Доминирующая в группе установка сохраняется не под влиянием традиций или власти, а потому, что она выражает эмоциональные потребности ее составляющих. Я не думаю, что социальные перемены и дезорганизация создают или хотя бы усиливают тревогу смерти. Страх смерти порождается младенческим опытом и ведет к социальной дезинтеграции, которая является коллективным выражением этого страха. Внутренний конфликт ведет, также, к тому, что многие люди сегодня влюблены в смерть и хотят войны, как заявляет Fromm (72). Он говорит, что презрение к самому себе, проецированное на мировую сцену и рационализированное под националистическими лозунгами, ведет к темноте, жестокости и, в конечном счете, к смерти.
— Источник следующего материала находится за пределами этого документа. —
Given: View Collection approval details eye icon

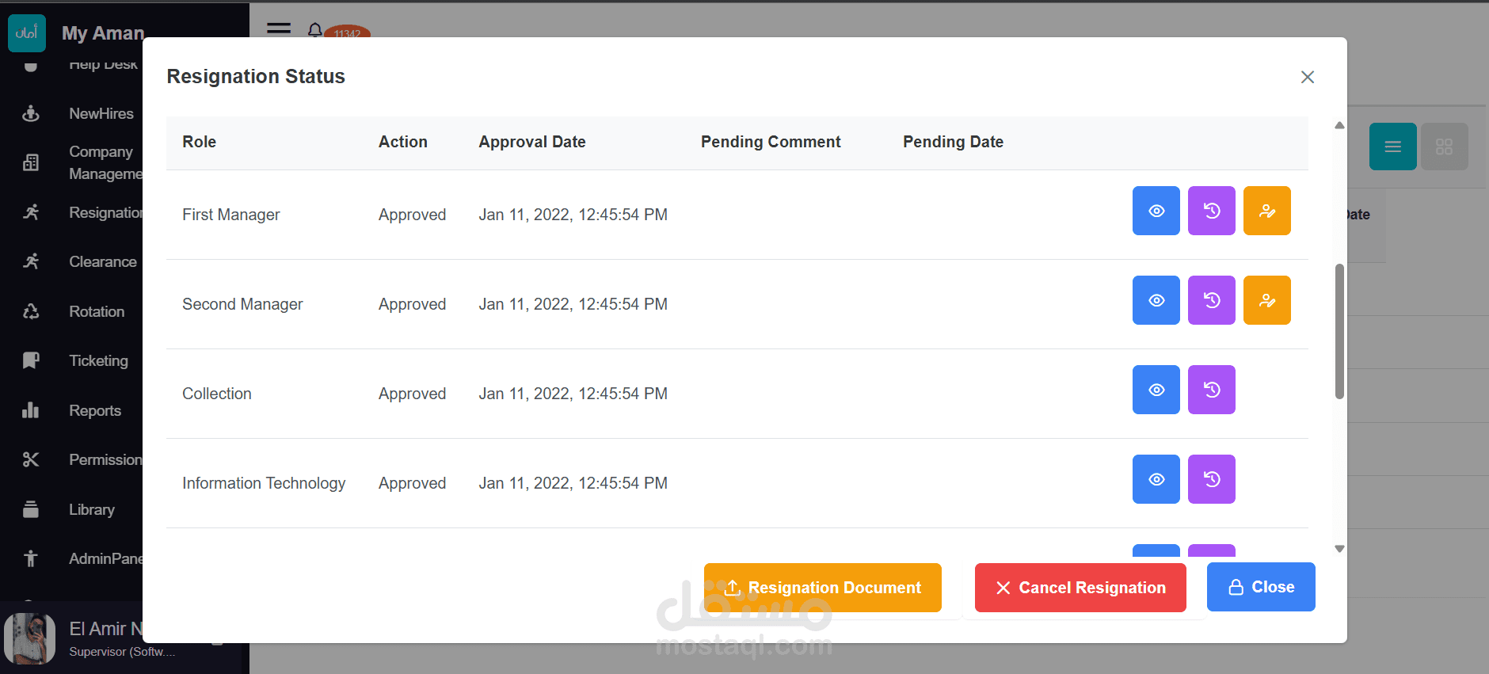Looking at the screenshot, I should 1156,390.
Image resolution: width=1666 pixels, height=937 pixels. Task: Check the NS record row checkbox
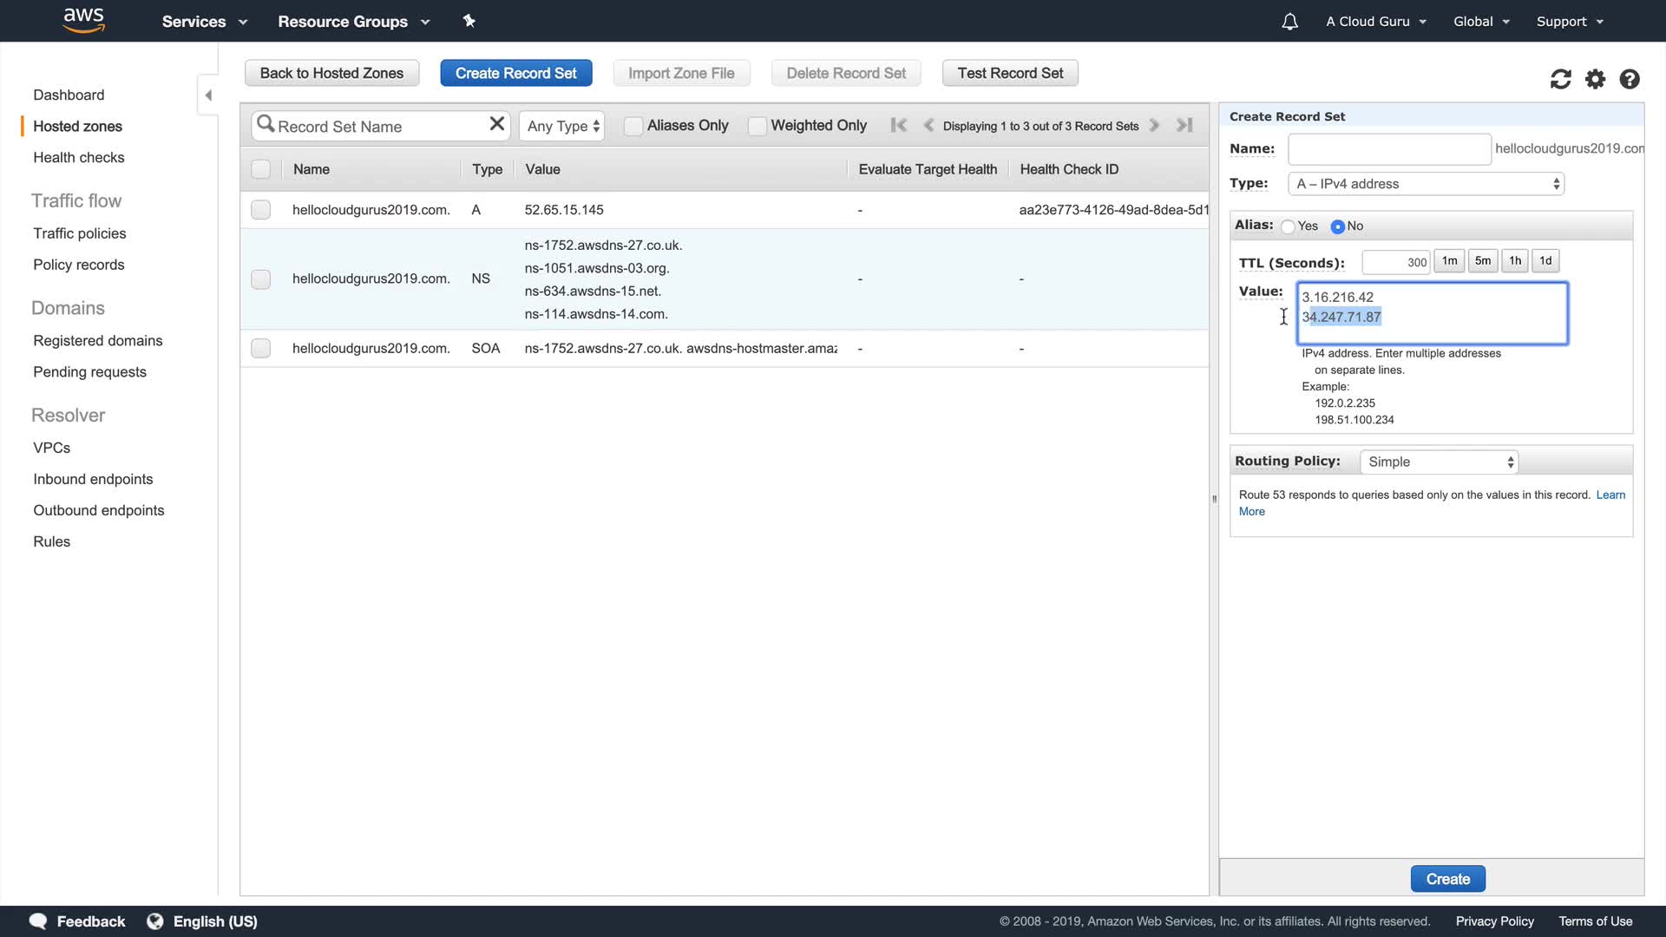(x=260, y=278)
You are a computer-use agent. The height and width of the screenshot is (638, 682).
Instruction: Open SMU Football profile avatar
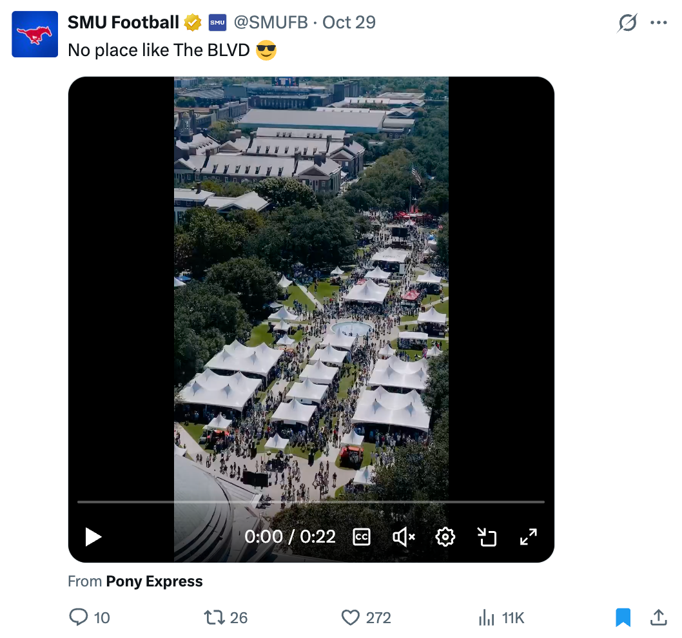coord(35,34)
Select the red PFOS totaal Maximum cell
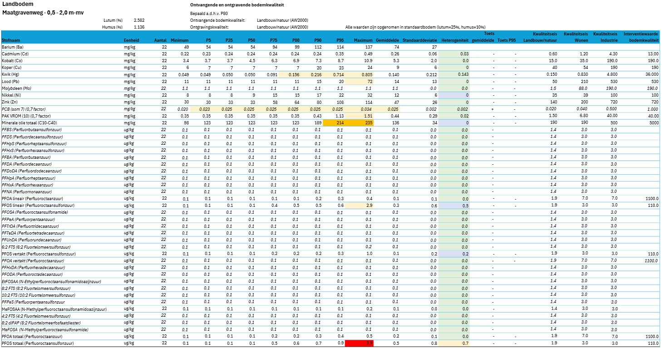662x348 pixels. (x=360, y=343)
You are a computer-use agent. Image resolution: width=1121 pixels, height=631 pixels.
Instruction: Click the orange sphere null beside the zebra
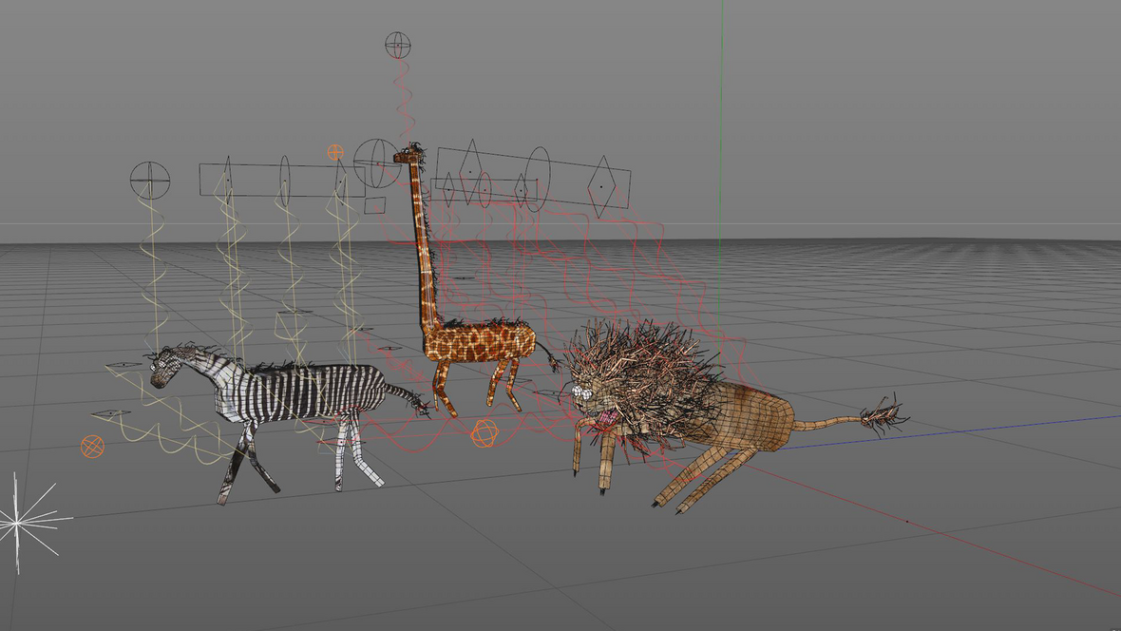coord(92,446)
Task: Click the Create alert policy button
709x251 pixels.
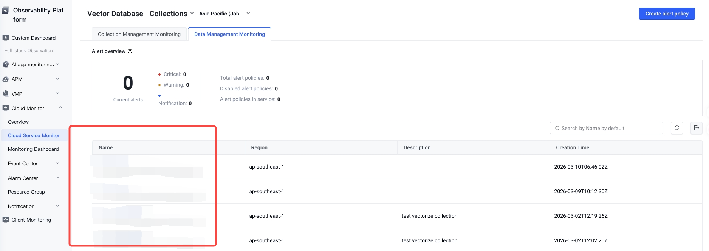Action: coord(667,14)
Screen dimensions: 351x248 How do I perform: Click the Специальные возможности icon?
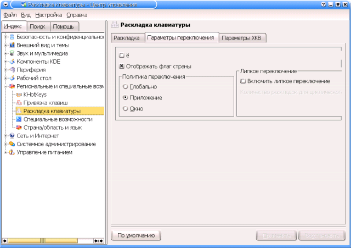(x=19, y=119)
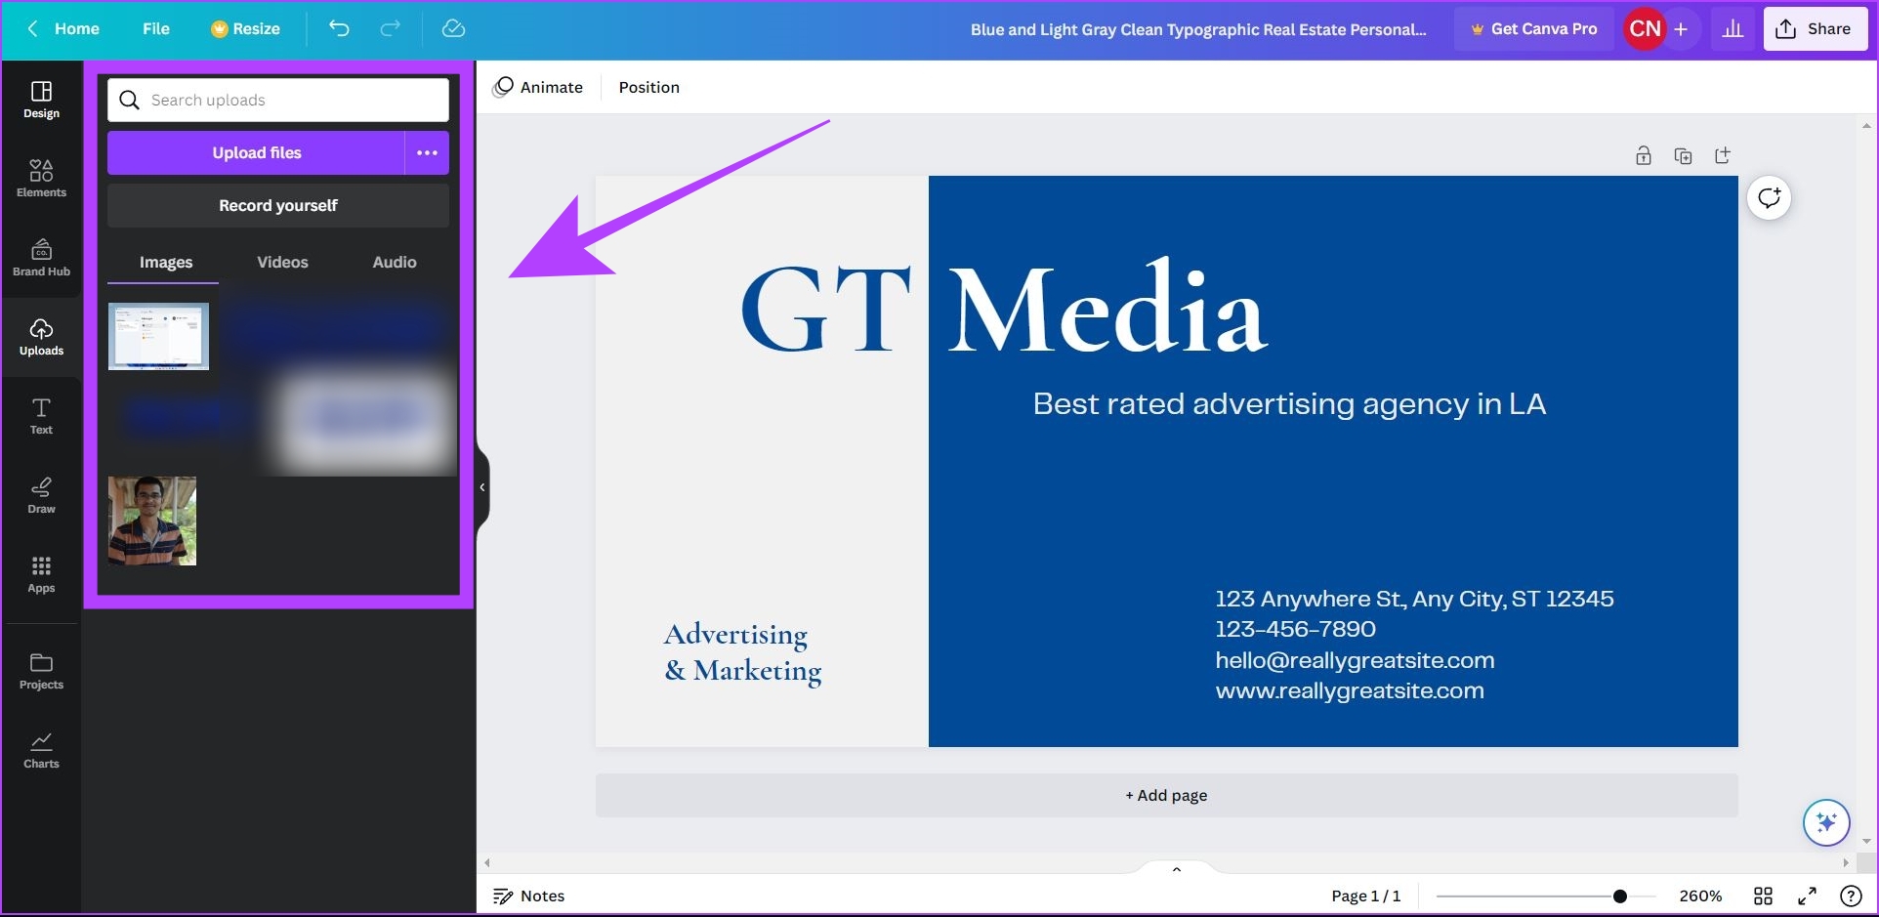Switch to the Videos tab
Viewport: 1879px width, 917px height.
click(282, 262)
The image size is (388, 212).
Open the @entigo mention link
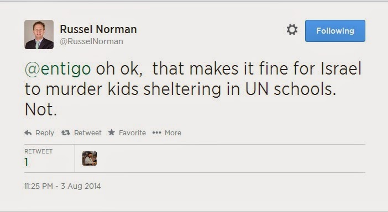pyautogui.click(x=57, y=68)
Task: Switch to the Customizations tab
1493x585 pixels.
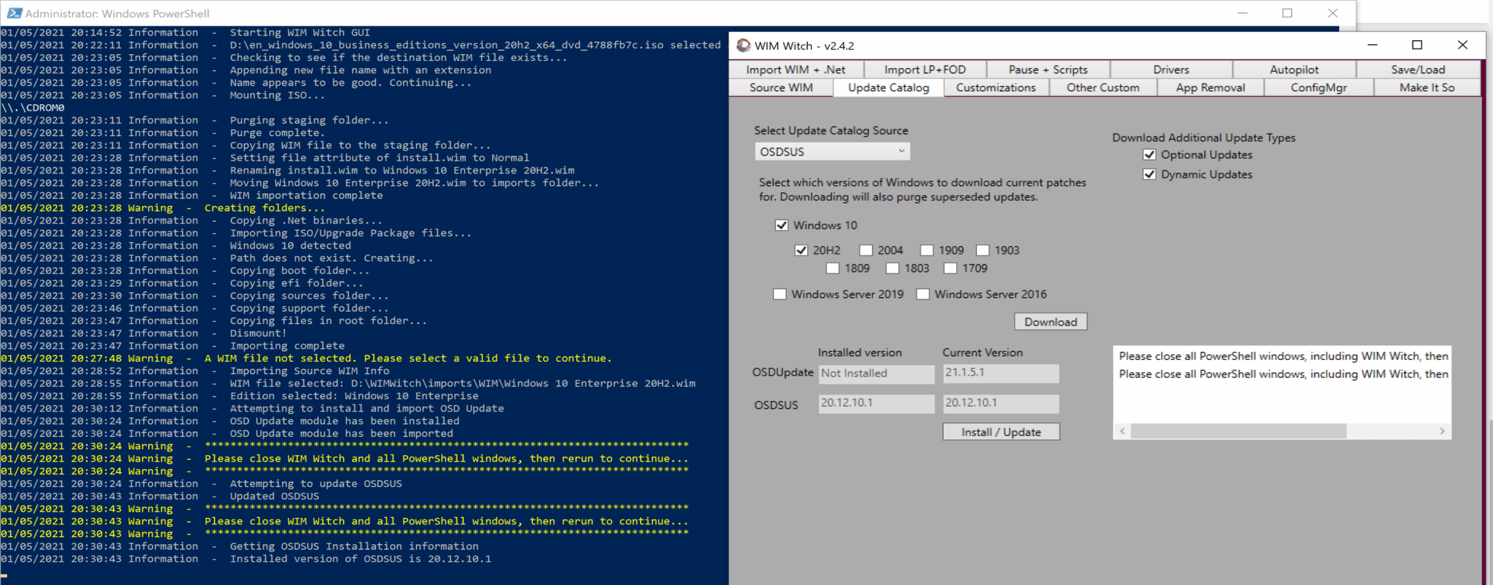Action: tap(996, 87)
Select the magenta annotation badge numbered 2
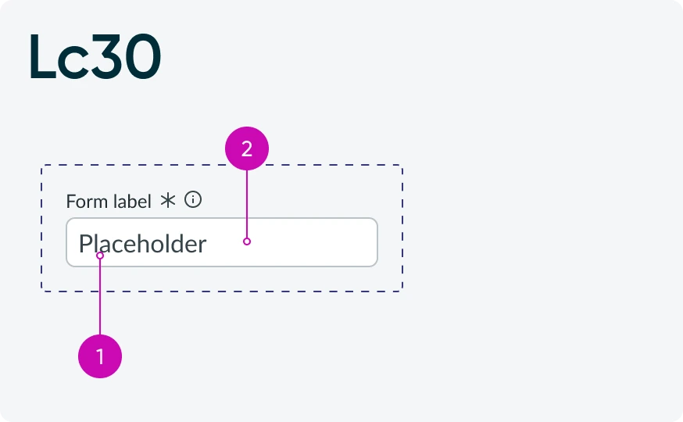Viewport: 683px width, 422px height. tap(247, 148)
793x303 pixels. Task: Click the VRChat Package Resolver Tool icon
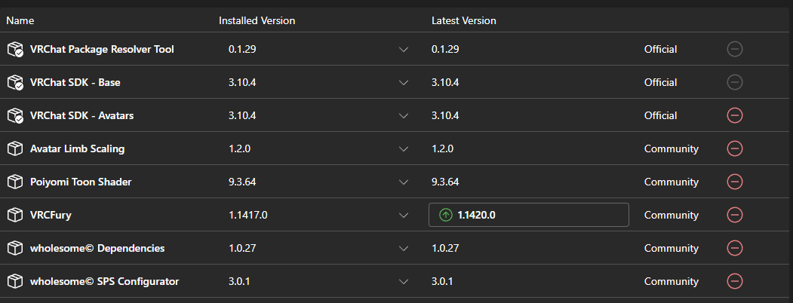pos(15,49)
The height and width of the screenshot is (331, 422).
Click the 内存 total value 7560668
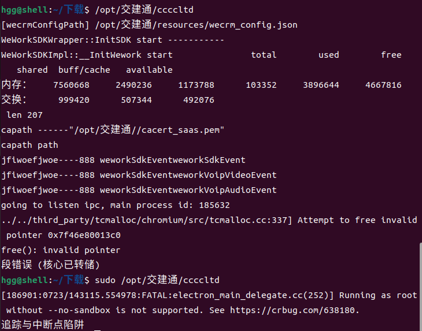(x=71, y=85)
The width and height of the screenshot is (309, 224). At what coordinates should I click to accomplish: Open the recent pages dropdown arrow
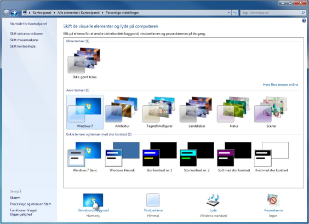click(x=19, y=13)
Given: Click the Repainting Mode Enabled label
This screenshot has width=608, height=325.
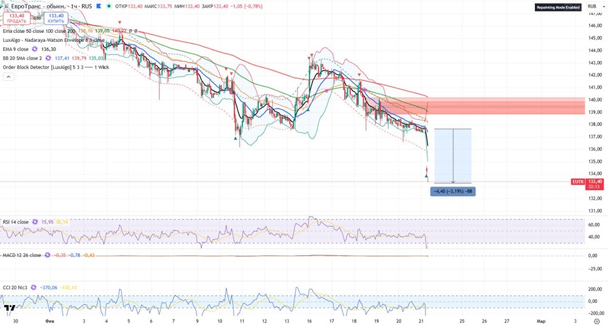Looking at the screenshot, I should 558,7.
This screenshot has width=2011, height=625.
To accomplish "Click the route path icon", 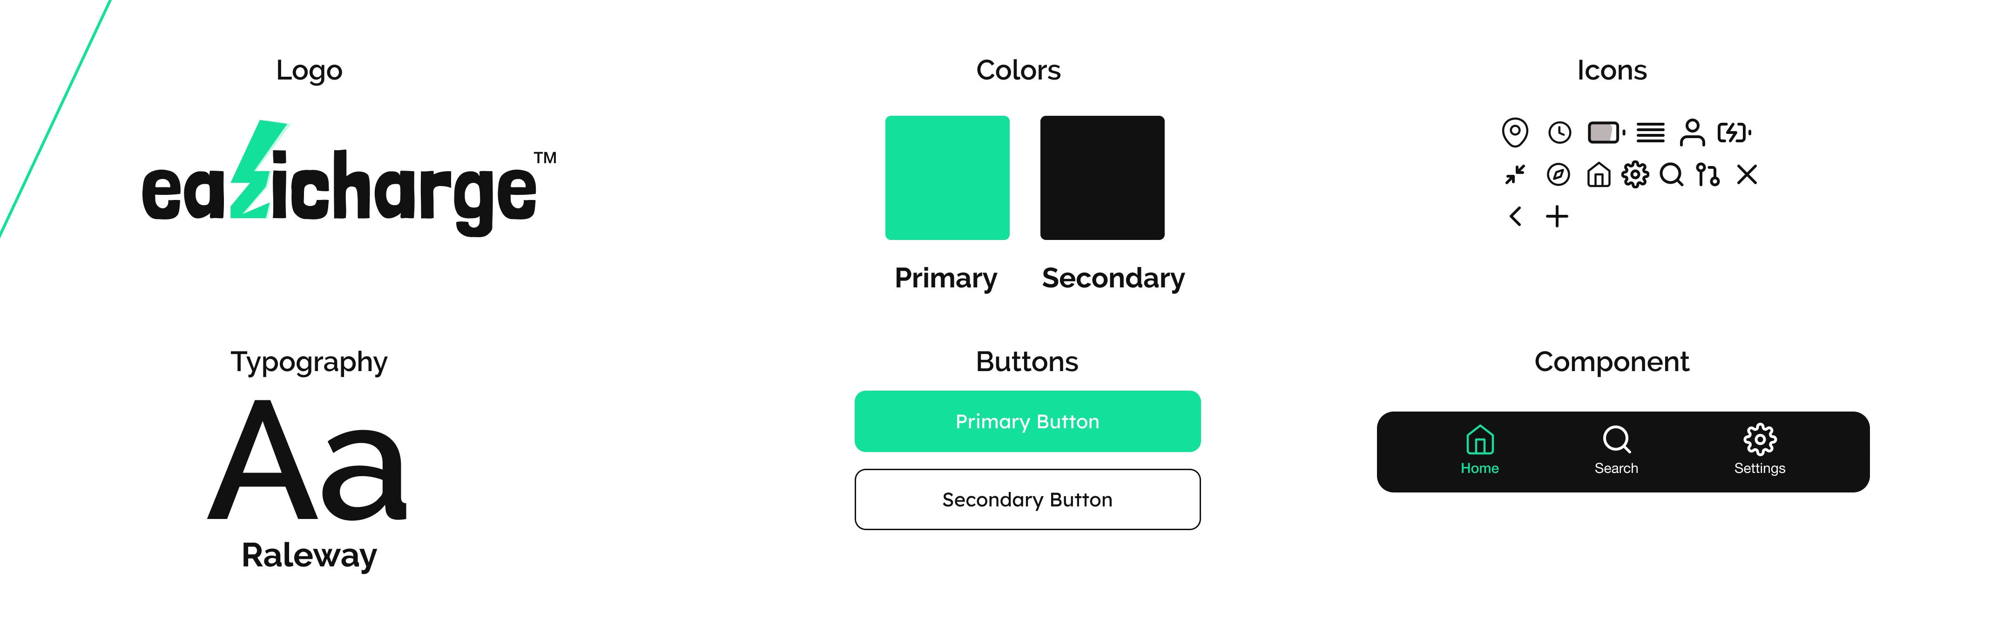I will pyautogui.click(x=1707, y=175).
Человек управляет взаимодействием личность-культура, и потребности индивидуума являются первичными. Во всяком случае, главный тезис данной книги основан именно на этом представлении.

Вера в бессмертие. Предполагается, что провозглашение или отрицание загробного существования связано с философией или образом жизни. Два противоположных мнения таковы: если человеческое существование ограниченно, то оно бессмысленно; и потому, что человеческая жизнь конечна, она имеет смысл. Давайте сначала выслушаем приверженцев первой точки зрения. Emerson (73) говорит:

«Как только мы попытаемся избавиться от идеи бессмертия, пессимизм поднимает голову. …Человеческие горести кажутся не стоящими утешения, а человеческие радости слишком мелкими (в лучшем случае), чтобы быть увеличенными. Целый нравственный мир сужается до одной точки. Добро и зло, правда и ложь становятся бесконечно малыми, эфемерными. Умирают привязанности – умирают от осознания своей ничтожности и бесполезности. Незаметно надвигается духовный паралич».

F. C. S. Schilder (74) убежден, что:

«… если глава жизни определенно закрывается со смертью, все ее триумфы заканчиваются отчаянием. Потому что согласиться с тем, что смерть является концом всего сущего, означает отвергнуть идеал счастья, признать, что адаптация невозможна, и что все усилия должны заканчиваться провалом. И это горькое осознание отравляет всю жизнь и, более того, в конечном счете отвергает веру в разумное устройство вещей».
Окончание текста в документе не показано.